There’s a wealth of writing about this topic that does a far better job discussing it than I ever could, so I’ve linked to some articles below.

Texas to Condemned Man: Execution First, DNA Later: This article, written by David Protess, does a great job summing up the highlights of the issue. Prowess by the way was until recently the head of the Innocence Project at Northwestern University, which was one of the driving forces in freeing a number of wrongfully convicted death row inmates in Illinois and in convincing Gov. Ryan to abolish the death penalty in Illinois. If you only read one of the articles I’m posting here, read this one. Protess knows his stuff.

Let DNA Decide the Henry Skinner Death Row Case: This editorial in the Washington Post calls for testing of the DNA evidence, writing “The state court judge overseeing the case should put the execution date on hold and order the testing. We oppose capital punishment, but for all anyone knows, the results could definitively prove that Mr. Skinner is guilty. The state should want this level of proof before it puts a man to death.”

Texas Must Test DNA Before Carrying Out Skinner Execution: This article was written by Kirk Bloodsworth, who was the first death row inmate exonerated by DNA in the U.S. As such, he offers a unique perspective on the Skinner case.

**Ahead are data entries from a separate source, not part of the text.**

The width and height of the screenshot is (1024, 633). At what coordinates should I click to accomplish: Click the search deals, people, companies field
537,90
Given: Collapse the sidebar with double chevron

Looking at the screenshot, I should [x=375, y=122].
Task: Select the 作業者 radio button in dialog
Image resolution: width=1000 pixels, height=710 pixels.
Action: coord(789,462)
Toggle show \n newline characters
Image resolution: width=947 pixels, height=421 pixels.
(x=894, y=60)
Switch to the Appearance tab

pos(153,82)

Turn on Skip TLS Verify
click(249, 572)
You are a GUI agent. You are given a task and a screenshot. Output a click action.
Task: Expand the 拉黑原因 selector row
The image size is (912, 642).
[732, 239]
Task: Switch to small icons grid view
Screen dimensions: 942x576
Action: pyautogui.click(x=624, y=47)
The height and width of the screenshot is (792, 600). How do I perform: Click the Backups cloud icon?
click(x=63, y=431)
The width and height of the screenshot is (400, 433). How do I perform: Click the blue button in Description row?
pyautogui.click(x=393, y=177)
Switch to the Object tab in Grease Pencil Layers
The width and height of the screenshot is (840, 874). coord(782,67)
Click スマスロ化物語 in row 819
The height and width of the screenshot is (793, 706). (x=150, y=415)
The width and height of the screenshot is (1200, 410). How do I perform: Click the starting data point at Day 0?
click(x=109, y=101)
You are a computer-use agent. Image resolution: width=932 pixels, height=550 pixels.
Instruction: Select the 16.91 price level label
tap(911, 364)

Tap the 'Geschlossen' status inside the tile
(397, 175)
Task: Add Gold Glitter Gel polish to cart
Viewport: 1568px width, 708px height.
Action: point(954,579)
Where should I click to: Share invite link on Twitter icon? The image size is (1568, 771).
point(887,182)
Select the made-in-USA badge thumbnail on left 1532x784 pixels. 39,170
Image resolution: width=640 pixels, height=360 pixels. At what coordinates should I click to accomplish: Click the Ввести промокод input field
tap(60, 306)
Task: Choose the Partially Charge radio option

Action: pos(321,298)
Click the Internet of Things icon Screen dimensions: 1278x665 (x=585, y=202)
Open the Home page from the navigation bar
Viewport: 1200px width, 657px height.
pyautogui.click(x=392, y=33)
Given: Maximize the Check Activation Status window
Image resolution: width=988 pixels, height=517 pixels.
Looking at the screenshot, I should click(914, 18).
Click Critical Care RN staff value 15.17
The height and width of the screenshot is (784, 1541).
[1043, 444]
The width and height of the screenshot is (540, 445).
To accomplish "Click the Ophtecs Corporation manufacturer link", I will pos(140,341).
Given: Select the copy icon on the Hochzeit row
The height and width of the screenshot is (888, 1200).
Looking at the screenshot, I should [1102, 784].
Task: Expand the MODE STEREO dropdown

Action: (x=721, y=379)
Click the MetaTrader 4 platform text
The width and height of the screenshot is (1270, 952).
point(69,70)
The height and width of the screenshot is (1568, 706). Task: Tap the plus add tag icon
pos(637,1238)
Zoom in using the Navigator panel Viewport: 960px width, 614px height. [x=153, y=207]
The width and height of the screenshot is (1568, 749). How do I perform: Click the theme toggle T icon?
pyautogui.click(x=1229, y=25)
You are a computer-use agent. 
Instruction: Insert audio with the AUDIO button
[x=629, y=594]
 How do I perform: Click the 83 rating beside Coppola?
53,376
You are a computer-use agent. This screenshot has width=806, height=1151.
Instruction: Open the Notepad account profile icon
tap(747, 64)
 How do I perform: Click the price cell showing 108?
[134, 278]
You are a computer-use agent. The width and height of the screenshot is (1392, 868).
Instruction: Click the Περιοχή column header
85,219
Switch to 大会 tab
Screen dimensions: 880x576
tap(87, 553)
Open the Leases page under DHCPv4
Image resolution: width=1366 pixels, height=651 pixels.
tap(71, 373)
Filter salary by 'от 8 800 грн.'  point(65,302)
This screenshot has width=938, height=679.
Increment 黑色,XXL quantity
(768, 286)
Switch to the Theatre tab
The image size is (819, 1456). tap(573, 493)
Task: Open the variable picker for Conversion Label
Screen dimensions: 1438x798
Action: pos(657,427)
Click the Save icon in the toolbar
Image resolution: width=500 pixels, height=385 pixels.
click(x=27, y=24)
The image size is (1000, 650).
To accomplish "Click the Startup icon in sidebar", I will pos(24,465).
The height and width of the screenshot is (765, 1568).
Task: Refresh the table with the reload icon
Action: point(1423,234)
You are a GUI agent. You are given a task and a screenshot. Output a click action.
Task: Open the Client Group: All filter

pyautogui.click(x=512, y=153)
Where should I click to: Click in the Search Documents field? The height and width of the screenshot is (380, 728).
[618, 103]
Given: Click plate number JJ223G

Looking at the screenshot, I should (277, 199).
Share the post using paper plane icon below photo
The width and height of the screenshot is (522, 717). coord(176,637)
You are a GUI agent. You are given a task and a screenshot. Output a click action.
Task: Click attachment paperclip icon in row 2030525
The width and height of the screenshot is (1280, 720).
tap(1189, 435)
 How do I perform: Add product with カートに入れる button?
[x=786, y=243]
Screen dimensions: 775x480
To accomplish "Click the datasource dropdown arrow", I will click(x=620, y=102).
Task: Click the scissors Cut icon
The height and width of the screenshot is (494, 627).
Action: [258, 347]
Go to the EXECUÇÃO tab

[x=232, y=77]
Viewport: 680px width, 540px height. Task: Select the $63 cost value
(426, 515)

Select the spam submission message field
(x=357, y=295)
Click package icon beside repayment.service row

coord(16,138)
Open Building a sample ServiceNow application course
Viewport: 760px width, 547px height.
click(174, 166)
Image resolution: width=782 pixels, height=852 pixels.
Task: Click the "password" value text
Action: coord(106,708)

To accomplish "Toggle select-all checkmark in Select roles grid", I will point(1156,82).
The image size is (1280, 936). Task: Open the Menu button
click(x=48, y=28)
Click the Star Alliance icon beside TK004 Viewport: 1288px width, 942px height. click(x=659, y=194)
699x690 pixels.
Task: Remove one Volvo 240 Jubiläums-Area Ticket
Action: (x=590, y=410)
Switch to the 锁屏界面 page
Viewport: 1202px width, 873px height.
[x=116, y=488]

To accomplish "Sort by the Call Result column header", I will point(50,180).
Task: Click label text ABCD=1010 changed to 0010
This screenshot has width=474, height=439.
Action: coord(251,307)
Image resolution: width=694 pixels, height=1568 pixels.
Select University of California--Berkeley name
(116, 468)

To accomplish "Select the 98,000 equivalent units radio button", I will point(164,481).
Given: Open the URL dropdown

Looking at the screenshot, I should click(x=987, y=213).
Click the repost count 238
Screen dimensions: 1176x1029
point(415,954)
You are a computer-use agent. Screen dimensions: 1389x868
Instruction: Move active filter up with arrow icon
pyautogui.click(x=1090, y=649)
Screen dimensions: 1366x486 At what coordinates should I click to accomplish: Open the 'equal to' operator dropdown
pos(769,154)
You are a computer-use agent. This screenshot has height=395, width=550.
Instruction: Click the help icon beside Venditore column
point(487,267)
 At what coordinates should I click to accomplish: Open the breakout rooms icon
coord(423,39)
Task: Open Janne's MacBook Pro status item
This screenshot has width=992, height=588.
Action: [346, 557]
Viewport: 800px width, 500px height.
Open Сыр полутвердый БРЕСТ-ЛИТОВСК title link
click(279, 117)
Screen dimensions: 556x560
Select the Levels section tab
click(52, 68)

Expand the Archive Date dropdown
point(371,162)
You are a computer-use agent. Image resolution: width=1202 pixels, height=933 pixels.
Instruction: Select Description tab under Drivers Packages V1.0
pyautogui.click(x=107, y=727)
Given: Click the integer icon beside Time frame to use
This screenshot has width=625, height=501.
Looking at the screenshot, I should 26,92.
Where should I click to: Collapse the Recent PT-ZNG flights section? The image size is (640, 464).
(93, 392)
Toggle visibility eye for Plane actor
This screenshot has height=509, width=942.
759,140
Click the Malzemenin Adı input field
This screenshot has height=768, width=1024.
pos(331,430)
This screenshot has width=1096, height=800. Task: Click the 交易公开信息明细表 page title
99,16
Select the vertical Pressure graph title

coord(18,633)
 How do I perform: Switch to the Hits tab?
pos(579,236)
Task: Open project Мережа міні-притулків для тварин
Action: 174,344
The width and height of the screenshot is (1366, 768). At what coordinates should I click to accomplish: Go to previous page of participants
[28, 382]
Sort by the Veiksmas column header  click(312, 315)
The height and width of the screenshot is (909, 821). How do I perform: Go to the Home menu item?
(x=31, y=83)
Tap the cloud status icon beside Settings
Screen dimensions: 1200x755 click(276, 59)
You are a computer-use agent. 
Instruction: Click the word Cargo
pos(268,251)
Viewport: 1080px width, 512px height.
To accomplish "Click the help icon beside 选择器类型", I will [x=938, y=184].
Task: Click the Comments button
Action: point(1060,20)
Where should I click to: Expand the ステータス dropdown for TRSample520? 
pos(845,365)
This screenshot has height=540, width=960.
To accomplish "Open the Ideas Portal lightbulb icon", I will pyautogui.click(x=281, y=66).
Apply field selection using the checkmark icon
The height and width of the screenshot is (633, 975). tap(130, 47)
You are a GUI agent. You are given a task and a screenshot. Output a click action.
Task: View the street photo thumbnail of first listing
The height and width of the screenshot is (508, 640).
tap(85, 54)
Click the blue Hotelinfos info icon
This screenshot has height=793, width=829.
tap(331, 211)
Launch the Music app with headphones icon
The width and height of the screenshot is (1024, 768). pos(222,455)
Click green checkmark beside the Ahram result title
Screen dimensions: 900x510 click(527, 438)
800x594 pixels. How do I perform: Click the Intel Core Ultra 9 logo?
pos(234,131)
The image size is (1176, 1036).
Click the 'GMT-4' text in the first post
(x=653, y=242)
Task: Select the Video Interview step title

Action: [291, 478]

Skinner Lawyer: DNA Decision Likely Up To State Court: I think I’ve mentioned this before but the Texas Tribune has some incredible coverage of this case. I can’t say enough good things about the in-depth coverage they provide to the issues going on in Texas. There’s even a whole topic page for Skinner with all the articles you could want about new developments in the case. It’s well worth a look.